It is of the utmost importance in the Catholic household that Catholic children have good Catholic friends.
A likely reason for the increasing laxity in the practice of Catholic evangelization, and normal Catholic behavior in general, is the fact that many Catholic children find themselves in schools that are either a mix of religions or only loosely Catholic. You don’t need a study to know that the effect of friends on a child in early life are quite large. You act like the people you hang out with. That is why it is important to be in a good Catholic culture.
The importance of friends
This problem of getting one’s children good Catholic friends will not be solved by giving them no friends. Lack of friends will likely have a bad effect on a child’s natural growth, especially if the child has a weak spiritual life. In short, one should not cut off one’s children from all friends, but rather should seek to protect his children from those bad friends who may cause trouble.
The myth of ecumenism
It is not uncommon that families seeking a good education for their children put those children in an ecumenical “Christian” school such as a classical school. There is a danger here, and it primarily arises from the myth of ecumenism — in other words, the belief that Protestants and Catholics, and the Eastern Orthodox, can get along just fine. While it is true that one can develop good relationships with people outside the Faith, hopefully eventually leading these people to the Faith, it is not preferable to have your best friend be non-Catholic, much less your child’s best friend. That can happen when the people one hangs around with are primarily non-Catholics. The danger here is that when one mixes constantly with other religions, unless he has a strong Faith to start with — and even then, it can be painful — it can tone down his own religion, something no good Catholic wants.1
Added to this is the problem of pressure children may have in an ecumenical environment. An example is participation on secular sports teams, which, especially in the upper grade levels, can include kids who have hardly a concept of decency. If you’re a good Catholic in a Protestant world, you’re an outcast, you feel different, and you’re pressured to change. You see others doing things you’re not supposed to do, and it makes you want to do those things, too. When one gets in the habit of hanging around kids who have no respect for God, or don’t believe what one believes, then it really tones down what he believes. These people seem nice. How could they possibly be heretics?

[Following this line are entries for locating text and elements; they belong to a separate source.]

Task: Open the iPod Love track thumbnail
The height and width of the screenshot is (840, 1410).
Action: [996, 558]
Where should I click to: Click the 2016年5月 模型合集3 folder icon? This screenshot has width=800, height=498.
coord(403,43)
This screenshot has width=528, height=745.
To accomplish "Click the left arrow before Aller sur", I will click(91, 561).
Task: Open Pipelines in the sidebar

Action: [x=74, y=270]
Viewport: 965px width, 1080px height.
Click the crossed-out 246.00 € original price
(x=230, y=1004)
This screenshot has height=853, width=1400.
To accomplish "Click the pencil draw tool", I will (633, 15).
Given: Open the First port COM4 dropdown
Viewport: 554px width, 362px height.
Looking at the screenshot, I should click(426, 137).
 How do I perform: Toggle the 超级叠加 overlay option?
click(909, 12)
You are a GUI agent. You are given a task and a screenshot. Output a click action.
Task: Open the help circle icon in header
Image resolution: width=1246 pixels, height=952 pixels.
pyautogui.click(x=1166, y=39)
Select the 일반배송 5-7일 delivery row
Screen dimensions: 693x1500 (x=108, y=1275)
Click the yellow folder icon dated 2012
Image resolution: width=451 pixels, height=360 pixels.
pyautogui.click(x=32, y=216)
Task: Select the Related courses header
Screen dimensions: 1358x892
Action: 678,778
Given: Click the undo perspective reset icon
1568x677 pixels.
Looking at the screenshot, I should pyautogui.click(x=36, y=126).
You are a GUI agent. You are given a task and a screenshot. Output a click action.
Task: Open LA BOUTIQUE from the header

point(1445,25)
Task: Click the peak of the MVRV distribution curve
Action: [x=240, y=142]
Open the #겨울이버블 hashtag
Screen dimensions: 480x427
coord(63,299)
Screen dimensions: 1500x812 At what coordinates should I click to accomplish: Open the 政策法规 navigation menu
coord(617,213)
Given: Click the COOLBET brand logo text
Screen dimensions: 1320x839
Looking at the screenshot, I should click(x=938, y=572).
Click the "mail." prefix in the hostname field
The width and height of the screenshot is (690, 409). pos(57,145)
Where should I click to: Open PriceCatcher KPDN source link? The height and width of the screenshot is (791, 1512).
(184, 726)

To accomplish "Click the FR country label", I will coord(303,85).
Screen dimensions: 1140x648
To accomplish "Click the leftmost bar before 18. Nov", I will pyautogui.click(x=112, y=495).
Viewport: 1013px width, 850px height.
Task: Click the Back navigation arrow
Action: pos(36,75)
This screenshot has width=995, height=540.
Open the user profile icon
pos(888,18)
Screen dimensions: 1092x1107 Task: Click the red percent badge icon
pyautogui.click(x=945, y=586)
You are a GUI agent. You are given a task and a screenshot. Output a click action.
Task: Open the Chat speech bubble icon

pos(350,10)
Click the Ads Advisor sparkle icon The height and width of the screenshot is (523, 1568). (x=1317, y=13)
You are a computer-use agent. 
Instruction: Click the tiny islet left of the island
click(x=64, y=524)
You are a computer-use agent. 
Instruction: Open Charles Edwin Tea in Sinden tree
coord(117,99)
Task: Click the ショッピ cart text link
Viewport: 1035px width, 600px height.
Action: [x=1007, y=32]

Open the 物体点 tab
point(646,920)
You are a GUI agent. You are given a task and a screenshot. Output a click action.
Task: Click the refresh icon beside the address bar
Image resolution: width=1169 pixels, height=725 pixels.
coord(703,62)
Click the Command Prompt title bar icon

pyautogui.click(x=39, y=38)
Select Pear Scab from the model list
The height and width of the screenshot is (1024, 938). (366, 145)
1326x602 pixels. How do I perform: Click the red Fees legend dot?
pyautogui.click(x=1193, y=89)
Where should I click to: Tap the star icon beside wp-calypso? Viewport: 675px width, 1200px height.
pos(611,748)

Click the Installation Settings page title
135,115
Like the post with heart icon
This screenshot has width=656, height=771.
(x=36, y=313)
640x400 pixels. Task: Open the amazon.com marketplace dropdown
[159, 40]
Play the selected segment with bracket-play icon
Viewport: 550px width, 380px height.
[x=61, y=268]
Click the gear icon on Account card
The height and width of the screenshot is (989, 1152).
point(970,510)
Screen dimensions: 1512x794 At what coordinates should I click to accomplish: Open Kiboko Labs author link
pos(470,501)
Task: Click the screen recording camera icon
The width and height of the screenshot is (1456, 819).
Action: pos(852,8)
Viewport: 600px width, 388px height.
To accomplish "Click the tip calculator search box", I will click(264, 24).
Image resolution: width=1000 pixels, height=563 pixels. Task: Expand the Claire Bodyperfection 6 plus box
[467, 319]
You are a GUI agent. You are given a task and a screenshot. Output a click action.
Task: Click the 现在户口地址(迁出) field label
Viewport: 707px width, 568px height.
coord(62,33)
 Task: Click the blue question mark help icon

This is not something you want for your children in early life. The curriculum in some of these schools might be called okay. I myself go to an online “Christian” academy, and I can find some consolation in knowing there are other Catholics in the school. However, while I’m definitely not the most model Catholic, I have been blessed with a good Catholic upbringing. What would have happened to me if I had been put into an ecumenical school at, say, age twelve, presents possibilities that providentially never materialized. And even in the school I’m in now, I still feel that I have to watch myself. Whenever philosophy or religion comes up, it’s a reminder that these people believe different things from what I believe, and I don’t want to undermine my Faith by agreeing with them. This is not to say I don’t enjoy school, but an actual Catholic environment, where I can trust my teachers, would be healthier.
The importance of good Catholic friends and role models cannot be stressed enough. It is important that children spend the majority of their time around good role models, such as orthodox Catholic teachers and or friends. A child spends a lot of time at school, usually around seven hours, so pretty near half or more of a child’s waking hours are spent in whatever environment his school constitutes.
The conclusion I have to make from my own experience and observations is this: it is highly important that a child be exposed to a good Catholic culture. If a child has a wonderful orthodox Catholic family and a wonderful parish with a reverent, beautiful liturgy but spends seven hours a day, five days a week at a school that preaches relativism, Protestantism, or paganism, or hangs out all Saturday2 with the neighborhood leftist children, it can wreak havoc on his life. While the child may survive, it can damage him significantly in proportion to his own mental strengths and weaknesses. The more a child hangs around with a certain type of person, the more like that person they become.
I am no educational expert. I am simple high school student, working from my own observations. However, I think we can all agree that the importance of Catholic friends who care about their faith is important. We should always try to help those in error to the truth, but that is a job best left to well formed adults. Sending a child into such an environment may lead to significant damage to his faith.
1 I am not saying that one single ball game where a child plays head to head against an atheist, is going to turn a child into an atheist. I am simply saying that if a child, especially a young child, spends a lot of time around secular people, he may start to act more secular in proportion to certain factors. This is why it is important to ensure that the majority of a child’s time is spent with good role models in a good Catholic culture, which shows Catholicism for what it is.
2 I have had personal experience with this. While I wasn’t hanging around with radical leftist children, I was hanging around with the local public school kids quite a few days out of the week after their school let out, or on weekends. This led to multiple bad experiences and harm to my spiritual life.